:: Provided data

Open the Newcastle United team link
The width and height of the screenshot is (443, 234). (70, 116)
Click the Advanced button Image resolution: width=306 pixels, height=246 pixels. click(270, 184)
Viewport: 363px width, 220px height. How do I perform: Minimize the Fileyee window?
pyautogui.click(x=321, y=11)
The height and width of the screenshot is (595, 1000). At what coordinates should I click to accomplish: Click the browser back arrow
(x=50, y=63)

::::

Exercise instructions: Rewrite every entry above with "team link" changed to "club link" and nothing else altered.

Reply:
Open the Newcastle United club link
The width and height of the screenshot is (443, 234). (70, 116)
Click the Advanced button Image resolution: width=306 pixels, height=246 pixels. click(270, 184)
Viewport: 363px width, 220px height. How do I perform: Minimize the Fileyee window?
pyautogui.click(x=321, y=11)
The height and width of the screenshot is (595, 1000). At what coordinates should I click to accomplish: Click the browser back arrow
(x=50, y=63)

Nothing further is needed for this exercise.